Method Processor Compress Decompress Integrity
nvCOMP LZ4 GPU 705 MB/s 8,537 MB/s PASS
nvCOMP Snappy GPU 1,615 MB/s 5,756 MB/s PASS
zstd-1 CPU 1,747 MB/s 2,001 MB/s PASS

Roundtrip Results (10 GB with Disk I/O)

End-to-end measurements including disk read, compress, write, read, decompress. Represents operational throughput for field-node recovery and audit-trail access.

Method Processor Compress Decompress Ratio Integrity
nvCOMP LZ4 GPU 517 MB/s 4,258 MB/s 1.98x PASS
zstd-1 CPU 1,094 MB/s 733 MB/s 2.00x PASS
zstd-3 CPU 1,014 MB/s 741 MB/s 2.00x PASS

Real-World Compression

Actual project backup compressing mixed source files (Python, HTML, config, JSON). Validates ratios on real data vs. synthetic payloads.

Engine Source Ratio Integrity
zstd Project backup (Python, HTML, config) 5.09x PASS

Analysis

GPU Decompression Advantage

GPU nvCOMP LZ4 decompresses at 8,537 MB/s in-memory — 4.3x faster than CPU zstd-1 (2,001 MB/s).

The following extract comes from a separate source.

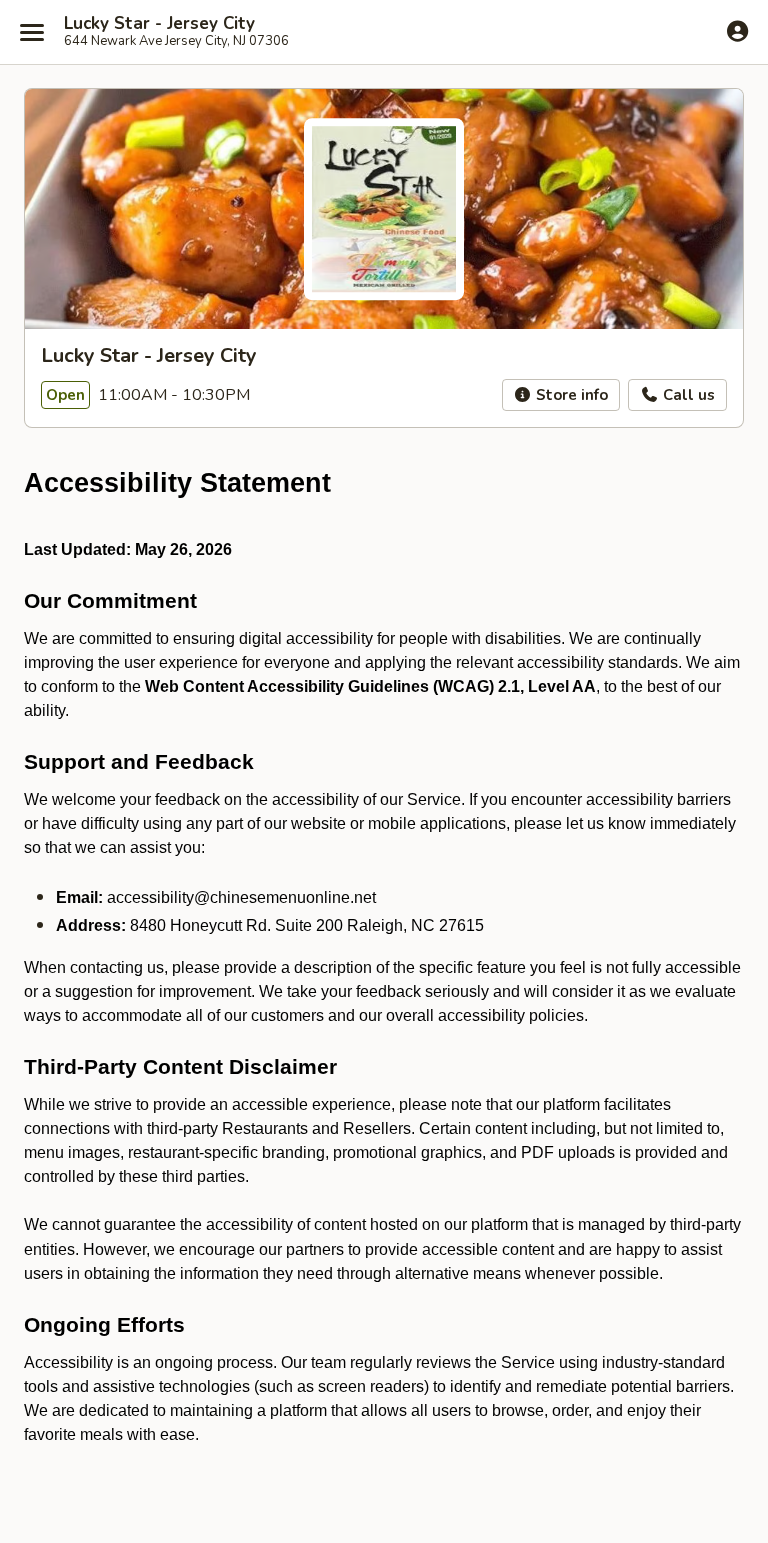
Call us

At 10 GB roundtrip with disk I/O, the advantage grows to 5.8x.

GPU Crossover Point

Below ~10 MB, kernel launch overhead dominates and CPU compression is faster. HammerIO's smart routing sends small payloads to CPU automatically.

Real-World Ratios

Synthetic LZ4 shows 1.98x on uniform test data. Real project source (Python, HTML, configs) compresses at 5.09x with zstd. ML datasets and log files typically land at 1.8x–2.5x.

Data Integrity

All engines pass SHA-256 roundtrip verification. Zero data loss across LZ4, Snappy, and zstd levels 1–9.

Canonical benchmark data published at hammerio.dev/benchmark. Synthetic benchmarks use uniform test payloads; real-world benchmark on actual project source files. All throughput includes memory transfer overhead. Integrity verified via SHA-256 roundtrip comparison.